= WHAT THE TASK ASKS =
Transcribe every line of the records below word for word, omitting the pictures.

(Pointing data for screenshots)

--- BEGIN ---

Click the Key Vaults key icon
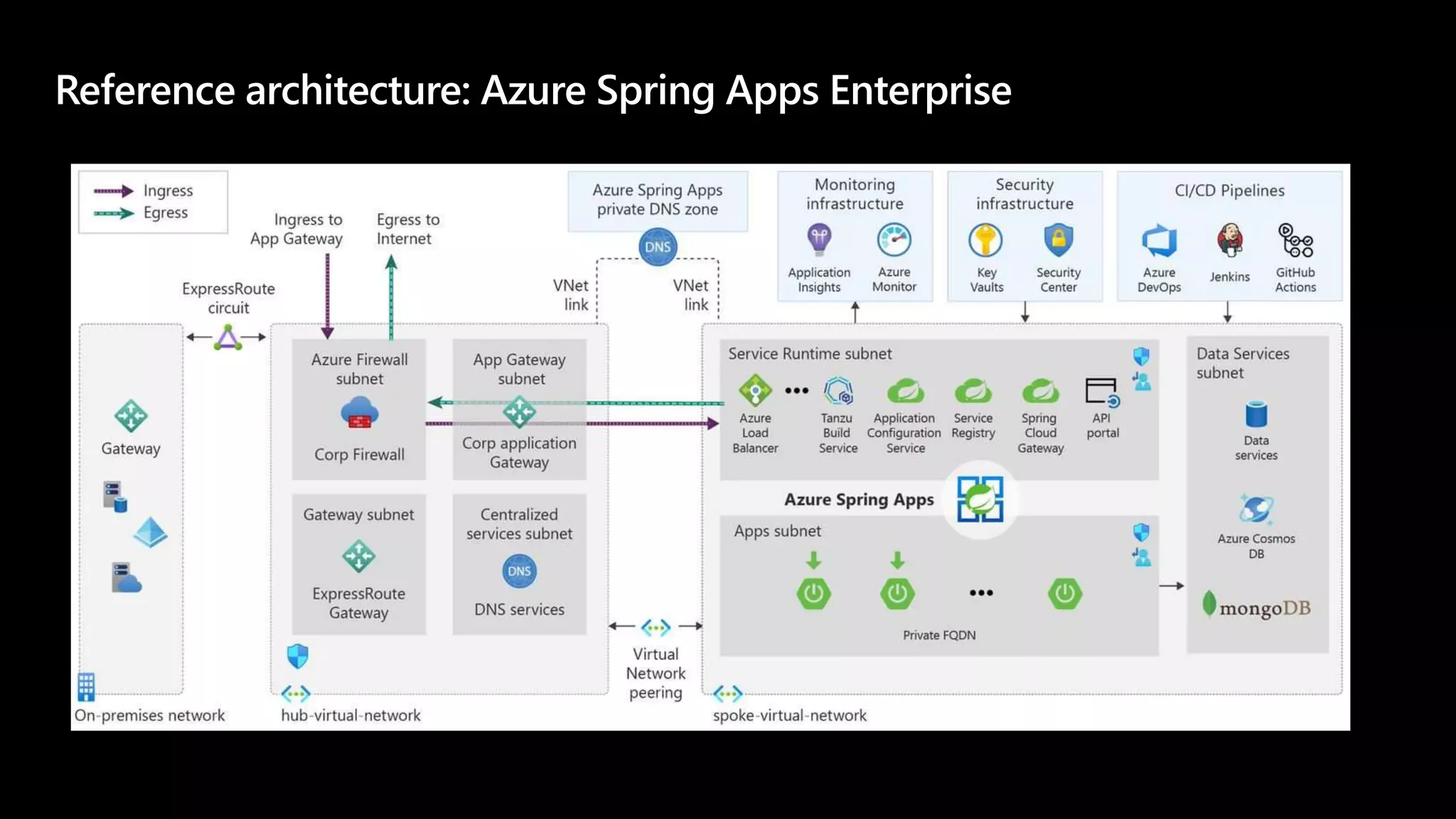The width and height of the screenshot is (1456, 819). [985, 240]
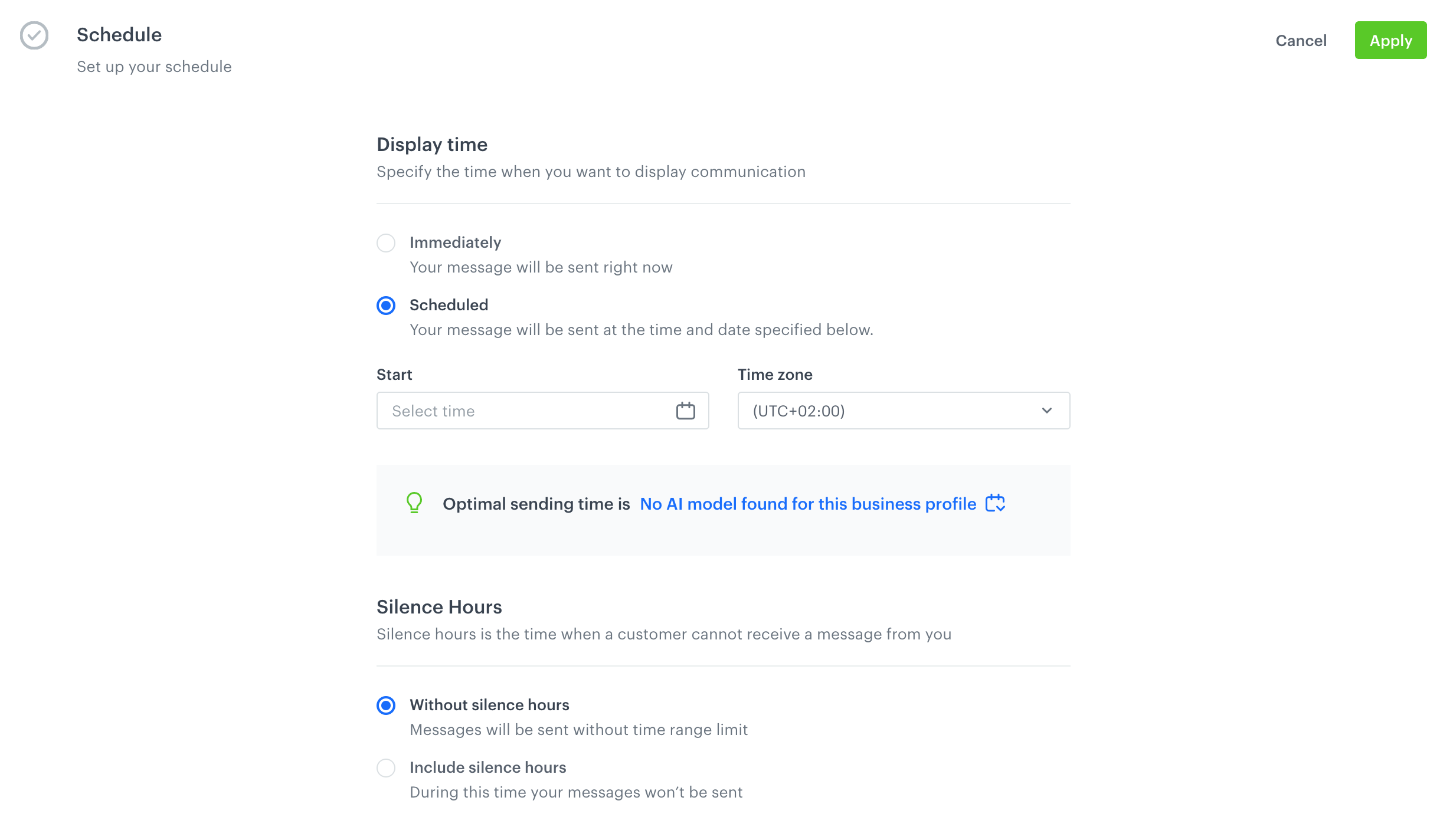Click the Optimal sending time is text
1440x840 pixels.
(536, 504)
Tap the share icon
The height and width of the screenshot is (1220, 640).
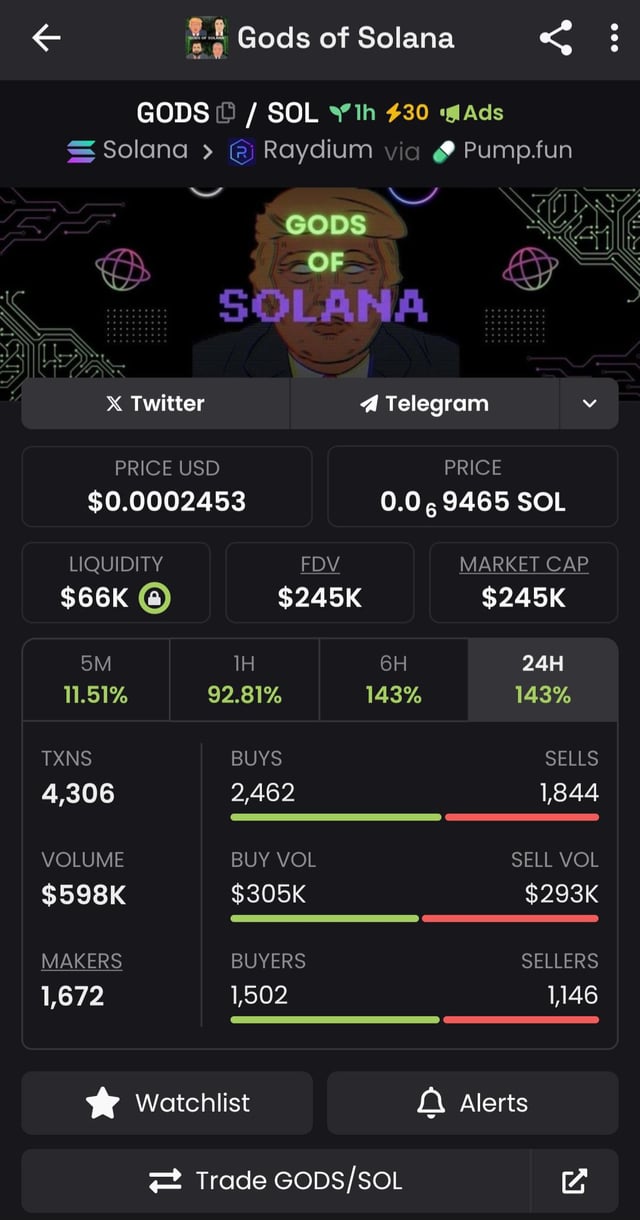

--- END ---

= FINAL RESULT =
Click the Key Vaults key icon
The width and height of the screenshot is (1456, 819). [985, 240]
Click the Optimal sending time is text
1440x840 pixels.
(536, 504)
Tap the share icon
The height and width of the screenshot is (1220, 640).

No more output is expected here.